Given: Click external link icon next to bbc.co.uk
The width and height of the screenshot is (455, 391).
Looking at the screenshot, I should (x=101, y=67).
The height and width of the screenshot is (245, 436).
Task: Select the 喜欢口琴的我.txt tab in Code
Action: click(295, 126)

.....

*PROBLEM TO SOLVE*: Give back, word for word, the lines of the records that run from the one holding "The width and" to the very last.

*PROBLEM SOLUTION*:
The width and height of the screenshot is (455, 391).
Looking at the screenshot, I should (x=101, y=67).
The height and width of the screenshot is (245, 436).
Task: Select the 喜欢口琴的我.txt tab in Code
Action: click(295, 126)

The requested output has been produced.